■ Exercise
Please output the entries below from the line that contains "Home (175, 23)" through the final line, reproduced exactly and alone.

■ Stored data
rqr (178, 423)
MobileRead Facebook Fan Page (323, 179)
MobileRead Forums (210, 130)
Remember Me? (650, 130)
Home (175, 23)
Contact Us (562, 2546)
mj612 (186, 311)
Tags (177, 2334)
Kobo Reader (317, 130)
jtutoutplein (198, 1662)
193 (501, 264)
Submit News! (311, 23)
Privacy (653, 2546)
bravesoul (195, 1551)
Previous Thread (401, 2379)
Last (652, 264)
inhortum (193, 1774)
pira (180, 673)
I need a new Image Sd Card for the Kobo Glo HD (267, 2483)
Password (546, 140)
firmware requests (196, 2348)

■ Task result
Home (175, 23)
Contact Us (562, 2546)
mj612 (186, 311)
Tags (177, 2334)
Kobo Reader (317, 130)
jtutoutplein (198, 1662)
193 (501, 264)
Submit News! (311, 23)
Privacy (653, 2546)
bravesoul (195, 1551)
Previous Thread (401, 2379)
Last (652, 264)
inhortum (193, 1774)
pira (180, 673)
I need a new Image Sd Card for the Kobo Glo HD (267, 2483)
Password (546, 140)
firmware requests (196, 2348)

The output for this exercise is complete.